## Task details:
Arrange the entries as a Markdown table with the columns Row and Entry, starting with the line that contains "Social Media Round Ups (92, 465)" and continuing through the line that contains "Address of Bell family (56, 68)". Skip blank lines, and leave the pictures out of the table.

-- start Dataset records --

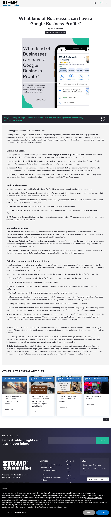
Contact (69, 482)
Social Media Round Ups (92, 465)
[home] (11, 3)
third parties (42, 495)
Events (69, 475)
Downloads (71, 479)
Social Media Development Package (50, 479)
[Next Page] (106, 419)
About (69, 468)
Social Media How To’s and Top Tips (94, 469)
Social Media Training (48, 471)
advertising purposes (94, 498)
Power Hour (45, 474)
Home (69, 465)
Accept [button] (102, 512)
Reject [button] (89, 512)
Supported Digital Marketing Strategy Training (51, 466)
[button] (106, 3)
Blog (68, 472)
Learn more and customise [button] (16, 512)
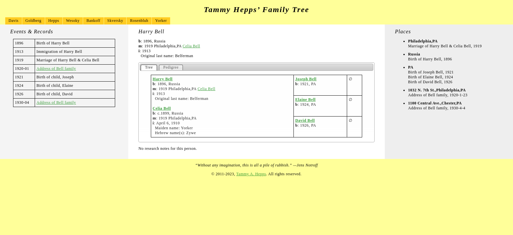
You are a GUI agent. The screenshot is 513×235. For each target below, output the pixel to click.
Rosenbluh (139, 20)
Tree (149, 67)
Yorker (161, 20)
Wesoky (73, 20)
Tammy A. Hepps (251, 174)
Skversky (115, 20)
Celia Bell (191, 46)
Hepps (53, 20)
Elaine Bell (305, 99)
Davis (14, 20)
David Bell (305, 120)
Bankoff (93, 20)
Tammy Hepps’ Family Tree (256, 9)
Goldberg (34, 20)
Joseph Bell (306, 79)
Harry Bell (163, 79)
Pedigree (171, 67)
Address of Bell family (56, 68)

-- end Dataset records --
-- start Dataset records --

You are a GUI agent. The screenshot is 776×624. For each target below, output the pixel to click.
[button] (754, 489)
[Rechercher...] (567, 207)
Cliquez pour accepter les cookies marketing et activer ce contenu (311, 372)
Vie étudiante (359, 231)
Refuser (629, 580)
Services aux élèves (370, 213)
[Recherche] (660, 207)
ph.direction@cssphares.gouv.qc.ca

-- end Dataset records --

## Solution for this task:
| Row | Entry |
|---|---|
| 1 | Social Media Round Ups (92, 465) |
| 2 | [home] (11, 3) |
| 3 | third parties (42, 495) |
| 4 | Events (69, 475) |
| 5 | Downloads (71, 479) |
| 6 | Social Media Development Package (50, 479) |
| 7 | [Next Page] (106, 419) |
| 8 | About (69, 468) |
| 9 | Social Media How To’s and Top Tips (94, 469) |
| 10 | Social Media Training (48, 471) |
| 11 | advertising purposes (94, 498) |
| 12 | Power Hour (45, 474) |
| 13 | Home (69, 465) |
| 14 | Accept [button] (102, 512) |
| 15 | Reject [button] (89, 512) |
| 16 | Supported Digital Marketing Strategy Training (51, 466) |
| 17 | [button] (106, 3) |
| 18 | Blog (68, 472) |
| 19 | Learn more and customise [button] (16, 512) |
| 20 | You are a GUI agent. The screenshot is 513×235. For each target below, output the pixel to click. |
| 21 | Rosenbluh (139, 20) |
| 22 | Tree (149, 67) |
| 23 | Yorker (161, 20) |
| 24 | Wesoky (73, 20) |
| 25 | Tammy A. Hepps (251, 174) |
| 26 | Skversky (115, 20) |
| 27 | Celia Bell (191, 46) |
| 28 | Hepps (53, 20) |
| 29 | Elaine Bell (305, 99) |
| 30 | Davis (14, 20) |
| 31 | David Bell (305, 120) |
| 32 | Bankoff (93, 20) |
| 33 | Tammy Hepps’ Family Tree (256, 9) |
| 34 | Goldberg (34, 20) |
| 35 | Joseph Bell (306, 79) |
| 36 | Harry Bell (163, 79) |
| 37 | Pedigree (171, 67) |
| 38 | Address of Bell family (56, 68) |